(Supplied information Opens)

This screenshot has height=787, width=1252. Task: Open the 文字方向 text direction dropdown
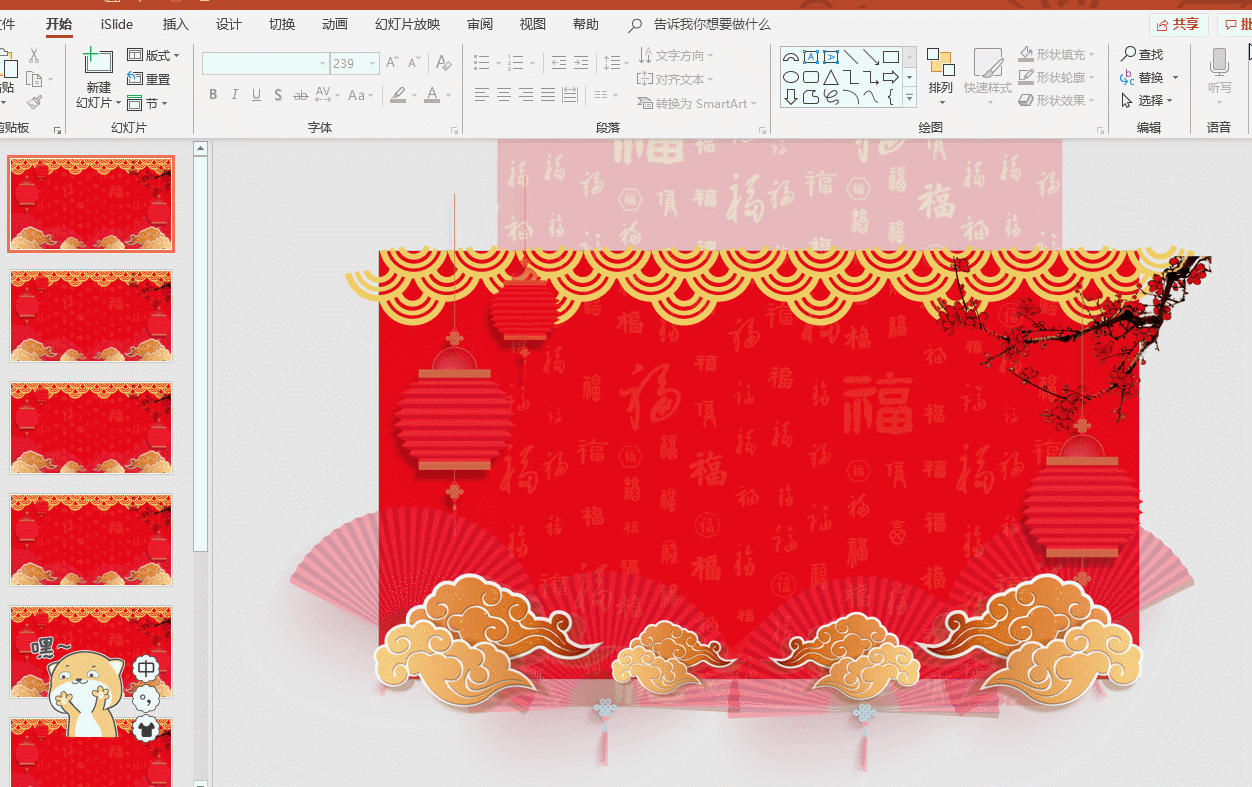(x=676, y=54)
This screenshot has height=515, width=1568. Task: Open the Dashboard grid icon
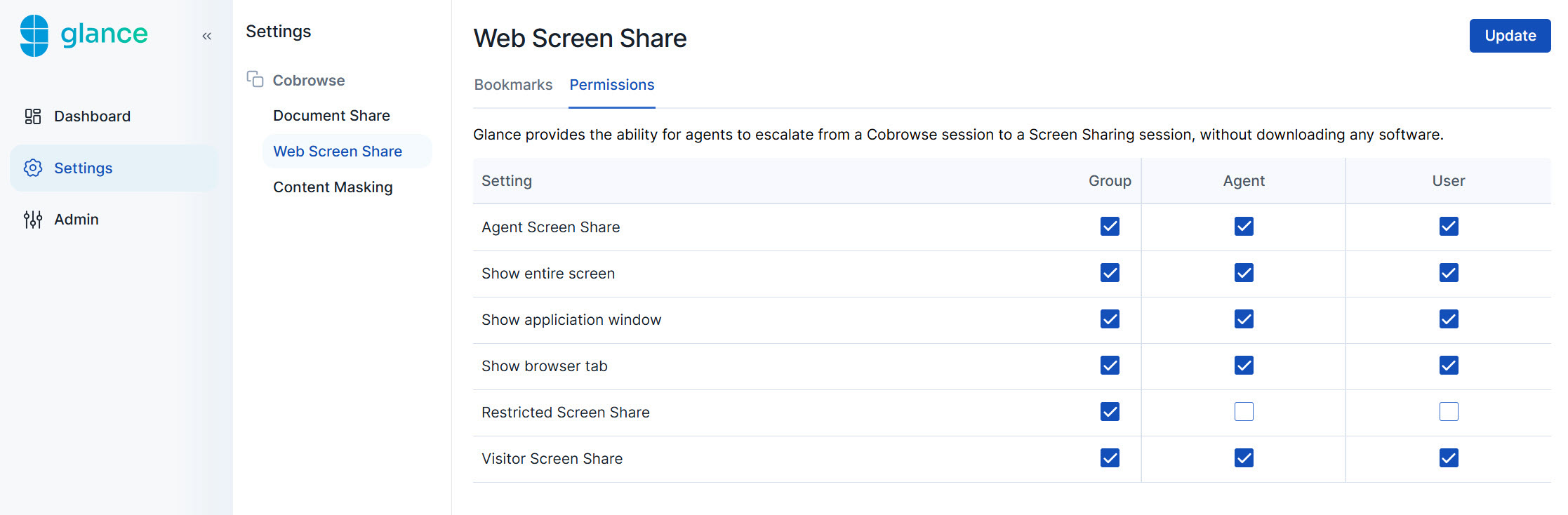(x=33, y=116)
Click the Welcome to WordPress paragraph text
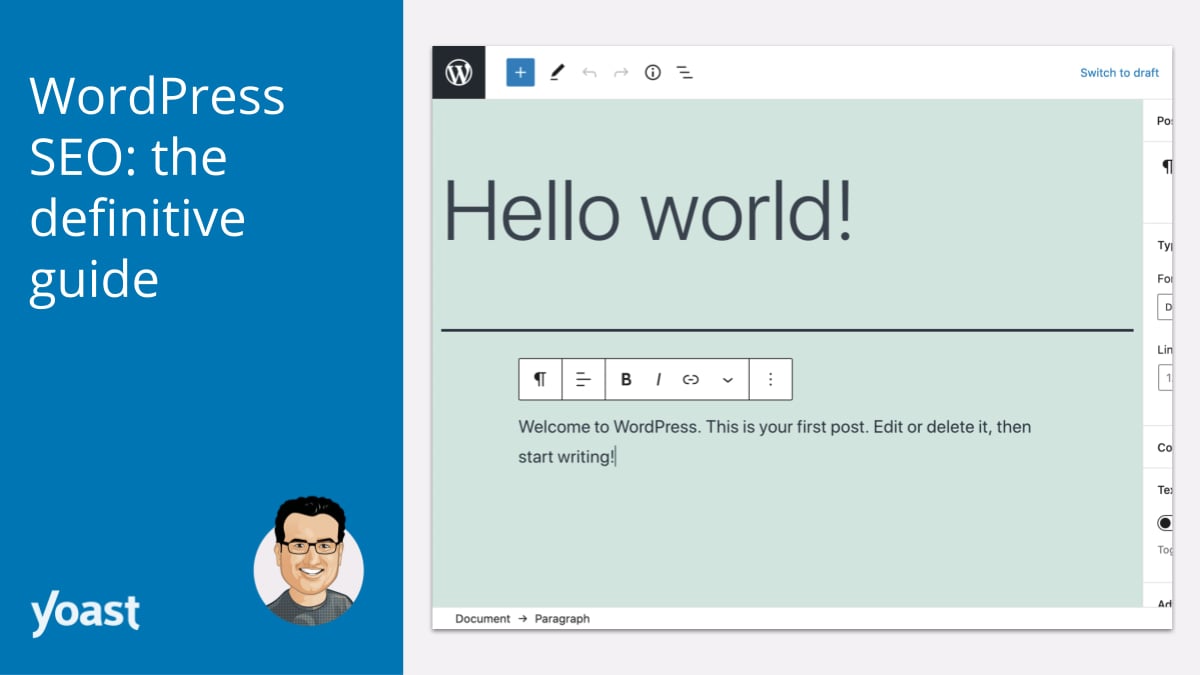1200x675 pixels. click(774, 441)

(Supplied information Closes)

Exercise goal
Restate the records above exactly, less any pictures.

Result of the exercise
This screenshot has height=787, width=1252. Task: Open the 文字方向 text direction dropdown
(x=676, y=54)
This screenshot has height=515, width=1568. Task: Open the Dashboard grid icon
(x=33, y=116)
Click the Welcome to WordPress paragraph text
1200x675 pixels. click(774, 441)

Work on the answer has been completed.